Someone mentioned “I believe most cast in place pieces now days are
done using induction casting.” This may be true due to the fact that
the large companies only have induction…, However , to assume that
induction is far more accurate is not neccessarily correct. When an
Induction machine that will melt your metal in 3 minutes melts, it’s
putting out some serious horse power to do so and as a result, on the
first pass, these machines tend to overshoot the melting temperature
by quite a bit, then, after a minute or 2 they stabilize ( more or
less) .This is why these machines work best using fresh gold and why
they are always sending metal out to refiners …They don’t get the
reuseability that torch casting offers if done right.We have never
sent gold or silver out for refining ! I’ m sure to catch some flack
from the companies that sell induction machines !

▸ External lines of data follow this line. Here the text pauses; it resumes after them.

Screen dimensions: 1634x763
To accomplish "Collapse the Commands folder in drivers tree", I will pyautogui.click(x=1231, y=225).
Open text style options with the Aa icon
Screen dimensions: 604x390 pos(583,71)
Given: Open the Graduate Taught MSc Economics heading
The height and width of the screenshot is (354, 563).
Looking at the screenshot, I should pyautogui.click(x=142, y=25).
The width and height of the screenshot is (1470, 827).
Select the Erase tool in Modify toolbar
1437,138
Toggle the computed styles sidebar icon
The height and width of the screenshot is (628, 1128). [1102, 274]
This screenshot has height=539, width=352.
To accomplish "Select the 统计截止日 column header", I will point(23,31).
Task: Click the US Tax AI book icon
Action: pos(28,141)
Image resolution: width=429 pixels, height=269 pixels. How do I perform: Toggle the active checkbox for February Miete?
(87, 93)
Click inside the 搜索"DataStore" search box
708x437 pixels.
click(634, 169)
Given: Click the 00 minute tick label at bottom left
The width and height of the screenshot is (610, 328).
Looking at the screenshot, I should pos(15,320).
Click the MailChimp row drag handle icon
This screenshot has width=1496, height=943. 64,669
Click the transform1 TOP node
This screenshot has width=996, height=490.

I believe that if you ran a pole , you would find that people who buy
raw castings from large production houses get quite a bit of porosity
in their castings( varies depending on how good they are and how much
care is taken)Most of my customers used to deal with larger casting
houses and their
major complaint was porosity .
I digress, Back to the main subject. If you want to cast a setting
into a different shank, you must be careful of
the quenching times dependant on your alloys. Copper based sterling
will be soft and maleable if quenched at the 10 minute mark after
pouring.Hard and probably brittle after 20 minutes.
Non - tranishing silver will be brittle if quenched at 10 minutes ,
but malleable at 20 minutes.
Most 14k gold alloys will be fine quenched at the 20 minute mark .
Most white gold alloys are best quenched at the 10 minute mark.
This may solve the brittleness that some people experience.